Those who are employed will find that their tax is deducted by their employer, who is then responsible for all the relevant paperwork and for passing the details of the deduction to the Argentina tax office (departamento del recaudador de impuestos).
There are a number of types of income which are not subject to income tax in Argentina. This includes the sale of some stocks (those which have been issued by an Argentine company), providing the person selling does not do so on a regular basis in order to earn an income. Those who live in Argentina are taxed on their income no matter where in the world it comes from and this applies to all those who have been granted a residency visa of a minimum of 12 months.

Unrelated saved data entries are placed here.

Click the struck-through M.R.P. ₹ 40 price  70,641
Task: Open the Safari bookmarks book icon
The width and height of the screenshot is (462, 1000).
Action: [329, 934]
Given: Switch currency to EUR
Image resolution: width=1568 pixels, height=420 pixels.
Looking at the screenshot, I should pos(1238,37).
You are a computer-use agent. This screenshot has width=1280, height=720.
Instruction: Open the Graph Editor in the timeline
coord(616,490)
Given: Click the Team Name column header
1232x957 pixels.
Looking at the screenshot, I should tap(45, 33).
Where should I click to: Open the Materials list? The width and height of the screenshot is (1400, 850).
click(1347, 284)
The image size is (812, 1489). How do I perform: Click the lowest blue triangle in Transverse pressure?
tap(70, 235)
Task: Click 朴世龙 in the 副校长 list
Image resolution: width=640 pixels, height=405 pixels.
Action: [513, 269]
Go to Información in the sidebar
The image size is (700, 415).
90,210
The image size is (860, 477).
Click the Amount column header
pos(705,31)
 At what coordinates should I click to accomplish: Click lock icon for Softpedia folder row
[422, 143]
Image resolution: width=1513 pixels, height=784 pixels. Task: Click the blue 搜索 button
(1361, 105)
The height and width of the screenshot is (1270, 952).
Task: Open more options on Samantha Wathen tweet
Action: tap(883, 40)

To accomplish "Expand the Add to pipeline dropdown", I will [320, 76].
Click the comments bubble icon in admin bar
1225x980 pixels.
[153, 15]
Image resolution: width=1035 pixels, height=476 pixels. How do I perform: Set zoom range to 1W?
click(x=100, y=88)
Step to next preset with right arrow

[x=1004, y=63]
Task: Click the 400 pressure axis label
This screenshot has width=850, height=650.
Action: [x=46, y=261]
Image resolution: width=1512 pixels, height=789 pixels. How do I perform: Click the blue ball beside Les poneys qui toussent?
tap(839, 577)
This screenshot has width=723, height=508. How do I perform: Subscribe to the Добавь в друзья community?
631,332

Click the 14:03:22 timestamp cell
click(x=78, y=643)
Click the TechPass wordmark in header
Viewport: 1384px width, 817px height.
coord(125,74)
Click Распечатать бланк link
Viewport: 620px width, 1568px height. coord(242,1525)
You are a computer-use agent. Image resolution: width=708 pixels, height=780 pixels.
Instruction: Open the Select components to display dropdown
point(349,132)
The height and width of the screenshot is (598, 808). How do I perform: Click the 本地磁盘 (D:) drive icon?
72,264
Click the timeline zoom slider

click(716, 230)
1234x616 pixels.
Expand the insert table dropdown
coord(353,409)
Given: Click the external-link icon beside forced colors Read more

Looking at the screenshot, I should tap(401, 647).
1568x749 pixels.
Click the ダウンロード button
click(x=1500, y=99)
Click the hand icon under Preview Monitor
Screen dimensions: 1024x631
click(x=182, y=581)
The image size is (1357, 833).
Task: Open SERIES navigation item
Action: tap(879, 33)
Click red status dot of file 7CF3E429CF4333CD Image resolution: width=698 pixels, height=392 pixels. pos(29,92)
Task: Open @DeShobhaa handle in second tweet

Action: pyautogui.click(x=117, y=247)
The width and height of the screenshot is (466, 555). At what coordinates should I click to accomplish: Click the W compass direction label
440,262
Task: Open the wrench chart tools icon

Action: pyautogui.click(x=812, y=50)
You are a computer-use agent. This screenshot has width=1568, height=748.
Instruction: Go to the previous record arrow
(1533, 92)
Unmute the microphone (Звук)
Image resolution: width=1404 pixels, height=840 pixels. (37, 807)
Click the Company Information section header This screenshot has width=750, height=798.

Income tax in Argentina has brackets ranging from 9% to 35%, and each one is applied to a different income level and type. For example, income which is derived from renting out property is taxed at 35%. Expenses such as depreciation are deductible but must be supported by the relevant documentation. Those who have an income of AR$10,000 or less fall into the lowest tax bracket of 9%. Up to AR$20,000 is 14%, up to AR$30,000 is 19% and up to AR$60,000 is 23%. An income of AR$90,000 is taxed at 27% and up to AR$120,000 is 31%. Any income over this amount is taxed at the maximum of 35%.
Each person is entitled to personal allowances for different reasons, so that a certain portion of their income is not taxed. There are allowances for a spouse and dependent children, and items such as funeral expenses, life insurance and mortgage interest are all tax deductible (desgravable).
Personal assets tax is applied to assets owned by those living in Argentina or abroad and who have assets in the country, those who are Argentine and who have assets abroad, and those who have shares in Argentine companies.
In the case of those who own shares, the company will deduct the tax before dividends are paid and make the necessary arrangements with the local tax office. This rate is 0.5% of the value of the shares owned.
For those who have assets in the country, the tax free amount is $305,000. Any property that is valued at higher than this amount will be subject to a tax demand that may range from 0.5% to 1.25% depending upon the total value of the property. Those who have assets in Argentina but reside abroad will find that the percentage they pay is the higher rate of 1.25% and there is no tax free amount. However, some assets such as securities may be taxed at twice that amount.
There are other taxes which are payable by those living in Argentina, such as VAT (impuesto de valor añadido) on goods, which currently stands at 21%. There is no capital gains tax (impuesto sobre las ganancias de capital) on property sales but there is a percentage of the sale which is paid as a transfer tax, which currently stands at 1.5%.
Municipal taxes (impuesto municipal) are also payable. The amount is calculated on 80% of the property’s value and for a rural property currently stands at 1.2%, for a semi-rural property it is 1.35% and for a property in an urban area it is 1.5%. Added to this is a charge of 0.55% to help to cover the costs of council services such as street lighting, road sweeping and other communal services.
Making tax payments is relatively easy, as this can be done by cheque, debit or credit card, or by cash in person at the local tax office.